I have been playing with the source with partial print on to try to solve my problem of corrupted video when minimizing/maximizing and moving across monitors.

Here is what I found:
I added a flag into graphicst (if I remember correctly) to force a full render for one frame. I set the flag in the WM_PAINT event. (There are tons of ways to hook it, I just chose PAINT because it was simple.) This should be very portable to Mac/Linux. I couldn't find an event for moving the window across screens. The only way I could solve that problem is to enumerate the list of screens, and check the window moved event to see if the new/old window position intersects with 2 of the screens.

If you could redraw every frame without a speed loss, you eliminate all of these problems. If you want maximum compatibility, you are stuck with immediate mode with opengl. The default opengl that comes with windows only supports GL_WIN_swap_hint, GL_EXT_bgra, and GL_EXT_paletted_texture extensions, which are all useless to you.
========================================
*Problems and tasks*
(a) Answer these questions about the post on rendering problems:
(i) In which event did the writer set the full-render flag?
(ii) For what action could the writer not find an event?
(iii) Which three extensions does the default OpenGL on Windows support?
(b) Transcribe the stretch of the post from "Here is what" through "of the screens.", keeping every word and mark as it is.
None of the material after the post has any bearing on this.

*Collected data*
========================================
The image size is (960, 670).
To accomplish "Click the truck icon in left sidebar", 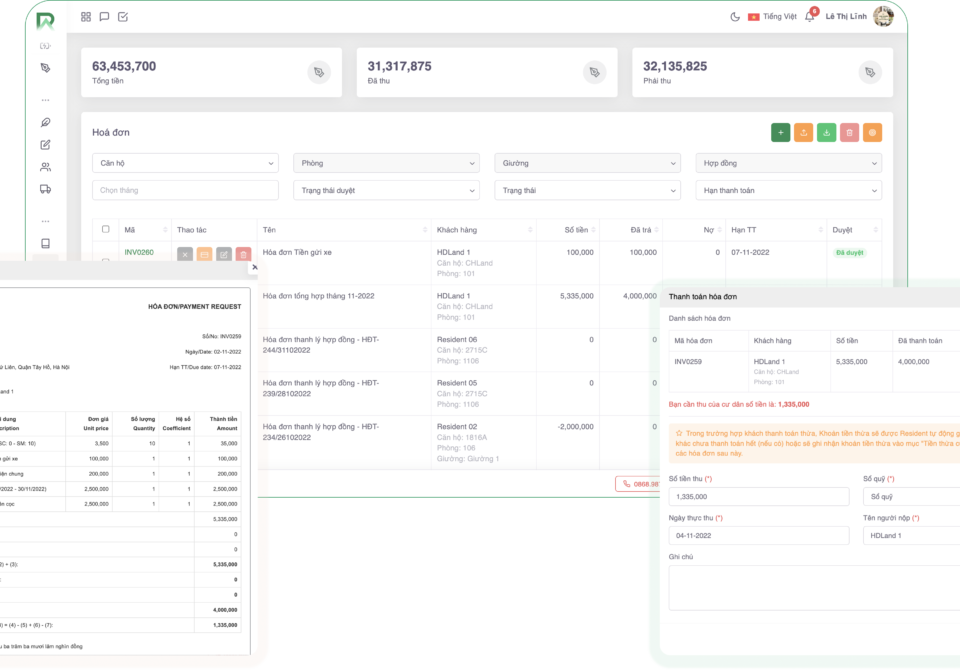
========================================
*Task-by-task solutions*
(a)
(i) The WM_PAINT event.
(ii) Moving the window across screens.
(iii) GL_WIN_swap_hint, GL_EXT_bgra, and GL_EXT_paletted_texture.

(b)
Here is what I found:
I added a flag into graphicst (if I remember correctly) to force a full render for one frame. I set the flag in the WM_PAINT event. (There are tons of ways to hook it, I just chose PAINT because it was simple.) This should be very portable to Mac/Linux. I couldn't find an event for moving the window across screens. The only way I could solve that problem is to enumerate the list of screens, and check the window moved event to see if the new/old window position intersects with 2 of the screens.